Throughout the Industrial Revolution Plymouth grew as a major shipping port, handling imports and passengers from the Americas, while Devonport developed as a major Royal Naval dockyard and shipbuilding town. Plymouth's economy remains heavily motivated by shipbuilding, but has evolved into a more service-based economy since the 1990s. HMNB Devonport is the biggest operative naval base in Western Europe. Since 1973, Plymouth has been home to the Plymouth Gin Distillery, producing gin which was exported around the world by the Royal Navy. Devonport Dockyard is the UK's only naval base that refits nuclear submarines.
In Plymouth the Pannier Market, built in 1959, is a grade II listed building - the word pannier means "basket" in French, and so the Pannier Market literally translated is the "basket market". Plymouth is rated as top five in terms of retail floor space in the South West.
The Tinside Pool became a grade II listed building in 1998 before being restored to its 1930s look. The "Vision for Plymouth" is the urban redevelopment programme being initiated by Plymouth Council. The purpose is to increase the population to 300,000, construct 33,000 homes and develop a cruise terminal, shopping centres and a boulevard.
Plymouth railway station was opened in 1877, 62 years after Union Street was constructed which was the hub of the historical culture in Plymouth. It became known as the servicemen's playground, as it was where sailors from the Royal Navy would seek entertainment of all kinds. Charlie Chaplin, a performer at the Palace Theatre, and other performers were attracted by the 30 pubs that existed during the 1930's. It now exists as the late-night centre of the Plymouth's entertainment area.
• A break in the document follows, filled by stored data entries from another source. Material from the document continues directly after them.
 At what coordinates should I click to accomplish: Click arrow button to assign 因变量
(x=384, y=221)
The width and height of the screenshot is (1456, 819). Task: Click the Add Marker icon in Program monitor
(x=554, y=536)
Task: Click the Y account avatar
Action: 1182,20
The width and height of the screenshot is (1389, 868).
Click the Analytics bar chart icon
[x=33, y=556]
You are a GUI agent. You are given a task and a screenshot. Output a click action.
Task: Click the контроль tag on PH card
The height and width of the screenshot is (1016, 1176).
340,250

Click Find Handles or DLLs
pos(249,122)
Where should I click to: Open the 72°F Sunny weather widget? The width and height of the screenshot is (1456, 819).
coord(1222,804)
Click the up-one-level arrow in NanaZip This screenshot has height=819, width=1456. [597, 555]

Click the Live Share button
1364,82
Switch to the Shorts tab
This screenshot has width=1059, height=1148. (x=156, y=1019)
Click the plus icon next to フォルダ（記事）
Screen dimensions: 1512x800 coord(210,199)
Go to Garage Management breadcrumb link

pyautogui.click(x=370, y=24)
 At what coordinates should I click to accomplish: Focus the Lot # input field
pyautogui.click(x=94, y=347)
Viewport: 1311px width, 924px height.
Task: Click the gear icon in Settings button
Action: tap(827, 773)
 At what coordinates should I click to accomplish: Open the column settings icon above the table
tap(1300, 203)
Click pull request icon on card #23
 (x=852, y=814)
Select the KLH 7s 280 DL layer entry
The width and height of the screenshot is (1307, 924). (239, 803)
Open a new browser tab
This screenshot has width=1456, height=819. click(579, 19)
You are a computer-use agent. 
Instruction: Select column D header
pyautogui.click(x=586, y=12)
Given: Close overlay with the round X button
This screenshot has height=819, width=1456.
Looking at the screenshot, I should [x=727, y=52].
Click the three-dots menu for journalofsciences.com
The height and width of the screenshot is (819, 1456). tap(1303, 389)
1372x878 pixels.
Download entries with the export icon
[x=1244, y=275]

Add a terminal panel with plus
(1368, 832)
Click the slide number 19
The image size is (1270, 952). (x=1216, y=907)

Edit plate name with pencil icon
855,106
Plymouth is home to 28 parks with an average size of 45,638 square metres. Other green areas include Freedom Fields Park, Devonport Park, Victoria Park, the Hoe and the largest being Central Park. It is also home to the Marine Biological Association of the United Kingdom (MBA) which conducts research in all areas of the marine sciences.
The city's main theatres are the Theatre Royal, Drum Theatre and The TR2. Plymouth uses The Plymouth Pavilions for many things, such as, stand-up comedy, staging music concerts and basketball matches. The Plymouth City Museum and Art Gallery has six galleries. Constructed on wasteland at Cattedown, TR2, is the production and education centre of The Theatre Royal. In 2003 it was runner-up for the RIBA Stirling Prize for Architecture.
Plymouth hosts a multitude of outdoor events and festivals including the annual British Firework Championships in August, which attracts tens of thousands of people across the waterfront. In August 2006 the world record for the most amount of simultaneous fireworks was surpassed, by Roy Lowry of the University of Plymouth, over Plymouth Sound.
Plymouth is an important centre for watersports, especially scuba diving and sailing. The Port of Plymouth Regatta is one of the oldest regattas in the world, and has been held regularly since 1823.
There are 20 war memorials in Plymouth, nine of them situated on The Hoe with the National Armada memorial and Plymouth Naval Memorial. Crownhill Fort lies on the northern borders of the city and is a good example of a renewed "Palmerston's Folly" it is open to the public and belongs to the Landmark Trust.